Effekt von Paclitaxel verpackt in kationische Liposomen auf Wachstum und Metastasierung solider Tumoren in vivo

Abstract

Introduction: Cationic liposomes have been shown to accumulate preferentially at sites of angiogenesis [1]. This property potentially enables improved drug delivery to tumor vasculature and tumor cells. The aim of our study was to evaluate the antitumoral efficacy of paclitaxel encapsulated in cationic liposomes in comparison to paclitaxel dissolved in alcoholic cremophor EL (Taxol) in vivo. Methods: Experiments were carried out in male Syrian golden hamsters (40 – 50 g body weight) bearing the s.c. inoculated amelanotic hamster melanoma A-Mel-3. On day 5 after inoculation, when tumors had reached a volume of approximately 120 mm³ , animals were randomized into four groups (n = 6). Animals in a control group were treated with vehicle (5% glucose). A second group received cationic liposomes (5 ml/kg body weight, 50 mM, ∅ 200 nm) without paclitaxel. The animals in groups 3 and 4 were treated with paclitaxel dissolved in cremophor EL or encapsulated in cationic liposomes, respectively, starting at day 5 after tumor inoculation until day 15 (5 mg paclitaxel/kg body weight by i.v. injection). Tumor volumes, animal weight and presence of axillar and inguinal lymph node metastases were quantified in 2-day intervals, beginning at day 5 after tumor inoculation. Results: In comparison to control tumors showing exponential growth, a significant reduction of tumor volume was observed in the hamsters treated with paclitaxel dissolved in cremophor EL or cationic liposomes alone (p < 0.05). However, application of cationic liposome encapsulated paclitaxel resulted in a significant further reduction of tumor growth. Tumor volumes at day 23 after inoculation: 17.7 cm³ ± 1.9 cm³ (glucose 5%); 10.0 cm³ ± 1.6 cm³ (cationic liposomes); 10.7 cm³ ± 1.7 cm³ (paclitaxel dissolved in cremophor EL); 1.7 cm³ ± 0.3cm³ (cationic liposome encapsulated paclitaxel); (MW ± SEM).

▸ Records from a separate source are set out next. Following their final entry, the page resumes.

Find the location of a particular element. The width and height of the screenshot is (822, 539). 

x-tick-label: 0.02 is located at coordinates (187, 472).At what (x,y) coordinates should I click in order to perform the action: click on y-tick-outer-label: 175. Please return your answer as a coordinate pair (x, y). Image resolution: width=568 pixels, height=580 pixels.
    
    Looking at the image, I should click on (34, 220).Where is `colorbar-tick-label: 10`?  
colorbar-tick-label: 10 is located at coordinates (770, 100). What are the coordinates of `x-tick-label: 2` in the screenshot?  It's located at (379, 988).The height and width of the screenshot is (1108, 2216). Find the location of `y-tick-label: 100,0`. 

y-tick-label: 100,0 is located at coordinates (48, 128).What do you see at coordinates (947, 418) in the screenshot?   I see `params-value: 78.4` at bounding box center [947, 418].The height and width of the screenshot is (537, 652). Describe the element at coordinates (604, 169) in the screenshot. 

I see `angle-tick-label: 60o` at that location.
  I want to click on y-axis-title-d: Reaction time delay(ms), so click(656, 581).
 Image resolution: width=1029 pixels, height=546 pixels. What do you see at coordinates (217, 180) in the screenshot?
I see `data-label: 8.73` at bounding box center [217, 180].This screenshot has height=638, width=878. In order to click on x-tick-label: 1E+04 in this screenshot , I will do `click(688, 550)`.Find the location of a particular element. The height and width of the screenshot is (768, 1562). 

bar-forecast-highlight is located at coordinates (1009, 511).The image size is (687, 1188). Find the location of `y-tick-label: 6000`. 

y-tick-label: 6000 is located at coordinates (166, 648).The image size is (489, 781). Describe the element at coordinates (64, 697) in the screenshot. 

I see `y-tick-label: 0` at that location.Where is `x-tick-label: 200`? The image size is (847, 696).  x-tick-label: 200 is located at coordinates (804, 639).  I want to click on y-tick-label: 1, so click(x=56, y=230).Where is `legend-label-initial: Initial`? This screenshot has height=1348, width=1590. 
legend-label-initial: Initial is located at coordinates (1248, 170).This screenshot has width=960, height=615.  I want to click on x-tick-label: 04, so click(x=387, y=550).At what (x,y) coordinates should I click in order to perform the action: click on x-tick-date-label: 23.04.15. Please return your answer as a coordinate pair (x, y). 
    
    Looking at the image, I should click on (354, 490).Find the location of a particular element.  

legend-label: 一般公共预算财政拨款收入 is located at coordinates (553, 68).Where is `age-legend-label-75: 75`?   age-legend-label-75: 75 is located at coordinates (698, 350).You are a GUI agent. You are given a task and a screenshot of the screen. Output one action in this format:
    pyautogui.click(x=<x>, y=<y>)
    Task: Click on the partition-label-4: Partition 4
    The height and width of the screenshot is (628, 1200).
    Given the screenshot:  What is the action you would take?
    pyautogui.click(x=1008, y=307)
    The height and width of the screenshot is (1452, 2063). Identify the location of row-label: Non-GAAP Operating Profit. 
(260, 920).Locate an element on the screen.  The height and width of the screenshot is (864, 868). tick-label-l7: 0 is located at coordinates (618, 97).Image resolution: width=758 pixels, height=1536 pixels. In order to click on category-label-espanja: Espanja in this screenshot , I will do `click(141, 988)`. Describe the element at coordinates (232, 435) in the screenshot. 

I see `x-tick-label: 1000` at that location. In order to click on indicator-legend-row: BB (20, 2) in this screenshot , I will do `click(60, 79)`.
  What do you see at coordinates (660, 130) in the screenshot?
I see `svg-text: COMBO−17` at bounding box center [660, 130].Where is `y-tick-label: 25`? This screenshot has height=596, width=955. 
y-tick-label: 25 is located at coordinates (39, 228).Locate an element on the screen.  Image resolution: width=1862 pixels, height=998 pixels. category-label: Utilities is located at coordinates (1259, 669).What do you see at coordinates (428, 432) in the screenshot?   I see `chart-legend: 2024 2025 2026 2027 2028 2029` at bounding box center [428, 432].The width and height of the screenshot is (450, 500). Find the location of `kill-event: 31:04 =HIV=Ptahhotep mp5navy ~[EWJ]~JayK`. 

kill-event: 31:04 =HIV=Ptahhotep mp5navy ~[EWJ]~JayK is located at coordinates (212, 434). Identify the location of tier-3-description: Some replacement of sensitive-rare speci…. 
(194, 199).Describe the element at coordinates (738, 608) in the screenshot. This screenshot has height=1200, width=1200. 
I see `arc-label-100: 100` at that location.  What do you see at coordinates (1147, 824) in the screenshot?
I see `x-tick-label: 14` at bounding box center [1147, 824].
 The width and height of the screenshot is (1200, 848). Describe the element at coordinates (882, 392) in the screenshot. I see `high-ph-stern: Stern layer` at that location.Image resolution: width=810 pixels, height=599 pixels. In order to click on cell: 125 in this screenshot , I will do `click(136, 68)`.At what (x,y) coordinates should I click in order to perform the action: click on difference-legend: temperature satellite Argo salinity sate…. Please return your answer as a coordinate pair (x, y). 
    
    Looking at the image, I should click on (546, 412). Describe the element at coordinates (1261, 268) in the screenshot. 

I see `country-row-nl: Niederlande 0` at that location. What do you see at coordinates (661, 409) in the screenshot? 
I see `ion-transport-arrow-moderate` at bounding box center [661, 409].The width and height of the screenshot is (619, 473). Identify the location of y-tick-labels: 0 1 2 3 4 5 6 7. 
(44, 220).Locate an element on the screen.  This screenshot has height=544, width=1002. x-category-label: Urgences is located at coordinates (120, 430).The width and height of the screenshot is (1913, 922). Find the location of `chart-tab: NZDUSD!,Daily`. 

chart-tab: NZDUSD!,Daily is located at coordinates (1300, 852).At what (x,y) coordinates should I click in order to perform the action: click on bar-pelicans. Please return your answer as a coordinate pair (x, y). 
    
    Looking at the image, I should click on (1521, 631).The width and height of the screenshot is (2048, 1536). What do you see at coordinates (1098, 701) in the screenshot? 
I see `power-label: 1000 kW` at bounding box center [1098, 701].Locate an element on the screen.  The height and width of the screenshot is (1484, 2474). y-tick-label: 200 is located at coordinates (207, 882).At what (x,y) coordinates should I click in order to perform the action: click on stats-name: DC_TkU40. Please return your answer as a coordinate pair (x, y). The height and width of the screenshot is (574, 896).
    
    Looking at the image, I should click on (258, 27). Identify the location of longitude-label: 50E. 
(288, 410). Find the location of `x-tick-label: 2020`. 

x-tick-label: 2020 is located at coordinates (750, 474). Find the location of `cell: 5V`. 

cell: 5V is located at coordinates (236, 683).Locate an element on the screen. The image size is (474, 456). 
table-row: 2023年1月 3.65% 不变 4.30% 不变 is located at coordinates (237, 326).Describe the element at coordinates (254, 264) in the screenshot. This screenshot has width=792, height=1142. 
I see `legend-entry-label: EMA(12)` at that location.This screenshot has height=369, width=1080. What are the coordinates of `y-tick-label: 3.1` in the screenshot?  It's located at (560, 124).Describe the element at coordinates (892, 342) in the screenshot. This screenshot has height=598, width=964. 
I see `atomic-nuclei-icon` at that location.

In addition, the development of metastases was markedly delayed (p < 0.05) upon treatment with paclitaxel encapsulated in cationic liposomes as compared to all other groups. Conclusion Encapsulation of paclitaxel into cationic liposomes resulted in enhanced retardation of tumor growth and metastases in vivo. Our data suggest that encapsulation of antitumoral substances into cationic liposomes may allow their therapeutic efficacy to be improved, possibly by a direct antiangiogenic effect on tumor endothelium.